[Material provided Boundary: Start]
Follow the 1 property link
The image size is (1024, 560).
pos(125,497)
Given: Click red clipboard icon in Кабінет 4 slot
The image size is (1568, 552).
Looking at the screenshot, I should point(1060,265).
[Material provided Boundary: End]
Exercise prompt ▸ Transcribe the full listing exactly, omitting nothing.

Solution to the exercise ▸
Follow the 1 property link
The image size is (1024, 560).
pos(125,497)
Given: Click red clipboard icon in Кабінет 4 slot
The image size is (1568, 552).
Looking at the screenshot, I should point(1060,265).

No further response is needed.